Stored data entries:
****************

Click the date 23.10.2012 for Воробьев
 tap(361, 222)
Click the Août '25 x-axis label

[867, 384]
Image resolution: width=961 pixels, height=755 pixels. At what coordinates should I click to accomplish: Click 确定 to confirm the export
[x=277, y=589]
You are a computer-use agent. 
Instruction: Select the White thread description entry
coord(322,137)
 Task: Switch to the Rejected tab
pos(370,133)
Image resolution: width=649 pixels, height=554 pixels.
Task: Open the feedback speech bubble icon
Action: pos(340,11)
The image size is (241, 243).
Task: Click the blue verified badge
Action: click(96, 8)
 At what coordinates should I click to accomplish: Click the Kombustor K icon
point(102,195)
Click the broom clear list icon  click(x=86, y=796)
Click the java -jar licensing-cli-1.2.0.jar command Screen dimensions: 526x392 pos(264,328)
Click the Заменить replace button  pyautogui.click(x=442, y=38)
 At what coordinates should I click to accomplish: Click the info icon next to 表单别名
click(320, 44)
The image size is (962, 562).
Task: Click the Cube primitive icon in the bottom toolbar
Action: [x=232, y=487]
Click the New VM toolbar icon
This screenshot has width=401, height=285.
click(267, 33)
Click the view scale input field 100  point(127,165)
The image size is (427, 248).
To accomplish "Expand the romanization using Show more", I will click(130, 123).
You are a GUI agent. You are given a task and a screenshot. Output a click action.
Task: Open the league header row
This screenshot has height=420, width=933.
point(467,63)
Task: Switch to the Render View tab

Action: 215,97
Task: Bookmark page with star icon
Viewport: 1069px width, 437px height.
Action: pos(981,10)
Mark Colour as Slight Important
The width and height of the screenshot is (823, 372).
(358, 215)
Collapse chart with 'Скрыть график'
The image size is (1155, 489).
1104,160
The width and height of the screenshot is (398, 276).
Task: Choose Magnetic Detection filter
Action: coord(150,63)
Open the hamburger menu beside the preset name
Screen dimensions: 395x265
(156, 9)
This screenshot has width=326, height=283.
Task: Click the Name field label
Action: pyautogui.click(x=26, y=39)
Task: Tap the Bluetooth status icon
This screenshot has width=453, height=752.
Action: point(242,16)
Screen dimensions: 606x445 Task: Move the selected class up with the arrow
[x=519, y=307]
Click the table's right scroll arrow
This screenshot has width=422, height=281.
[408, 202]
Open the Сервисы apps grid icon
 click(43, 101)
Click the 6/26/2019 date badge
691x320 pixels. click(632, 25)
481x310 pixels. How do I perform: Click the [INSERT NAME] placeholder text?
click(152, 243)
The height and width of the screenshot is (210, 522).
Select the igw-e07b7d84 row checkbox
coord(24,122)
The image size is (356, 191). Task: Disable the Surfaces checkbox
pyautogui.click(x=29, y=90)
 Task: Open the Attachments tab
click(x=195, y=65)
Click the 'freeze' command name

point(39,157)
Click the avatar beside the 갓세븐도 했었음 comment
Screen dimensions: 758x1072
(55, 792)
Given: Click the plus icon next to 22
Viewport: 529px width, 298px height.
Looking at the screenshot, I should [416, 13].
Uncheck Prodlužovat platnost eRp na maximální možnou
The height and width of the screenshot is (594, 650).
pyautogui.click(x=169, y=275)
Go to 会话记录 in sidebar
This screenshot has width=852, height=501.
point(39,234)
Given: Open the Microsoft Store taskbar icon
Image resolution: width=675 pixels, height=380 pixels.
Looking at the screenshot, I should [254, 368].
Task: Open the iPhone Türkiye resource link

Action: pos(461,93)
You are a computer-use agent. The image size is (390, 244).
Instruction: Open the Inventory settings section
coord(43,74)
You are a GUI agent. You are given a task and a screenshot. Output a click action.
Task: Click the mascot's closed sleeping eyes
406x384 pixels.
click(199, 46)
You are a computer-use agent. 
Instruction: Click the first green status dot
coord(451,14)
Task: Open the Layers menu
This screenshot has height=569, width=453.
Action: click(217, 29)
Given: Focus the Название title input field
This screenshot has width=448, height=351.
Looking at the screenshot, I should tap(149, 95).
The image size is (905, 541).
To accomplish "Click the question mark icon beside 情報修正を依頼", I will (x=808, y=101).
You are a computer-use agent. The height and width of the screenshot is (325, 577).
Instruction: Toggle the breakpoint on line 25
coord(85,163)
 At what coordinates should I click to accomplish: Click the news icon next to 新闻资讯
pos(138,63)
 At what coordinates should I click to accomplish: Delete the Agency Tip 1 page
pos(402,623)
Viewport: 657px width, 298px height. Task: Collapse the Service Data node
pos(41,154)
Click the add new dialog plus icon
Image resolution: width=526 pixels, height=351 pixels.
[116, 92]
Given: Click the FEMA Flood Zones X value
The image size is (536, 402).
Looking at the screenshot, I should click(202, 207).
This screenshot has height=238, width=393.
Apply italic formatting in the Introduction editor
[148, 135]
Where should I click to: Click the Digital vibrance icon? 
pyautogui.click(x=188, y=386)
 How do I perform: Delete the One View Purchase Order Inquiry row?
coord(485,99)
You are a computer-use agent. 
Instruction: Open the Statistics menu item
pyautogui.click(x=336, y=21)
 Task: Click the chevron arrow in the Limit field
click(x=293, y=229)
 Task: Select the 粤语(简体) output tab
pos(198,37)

****************

Send back an exact copy of only the lines from the line with "You are a computer-use agent. The image" up to and including the line with "Given: Focus the Название title input field" in the data above.

> _RESPONSE TO THIS EXERCISE_
You are a computer-use agent. The image size is (390, 244).
Instruction: Open the Inventory settings section
coord(43,74)
You are a GUI agent. You are given a task and a screenshot. Output a click action.
Task: Click the mascot's closed sleeping eyes
406x384 pixels.
click(199, 46)
You are a computer-use agent. 
Instruction: Click the first green status dot
coord(451,14)
Task: Open the Layers menu
This screenshot has height=569, width=453.
Action: click(217, 29)
Given: Focus the Название title input field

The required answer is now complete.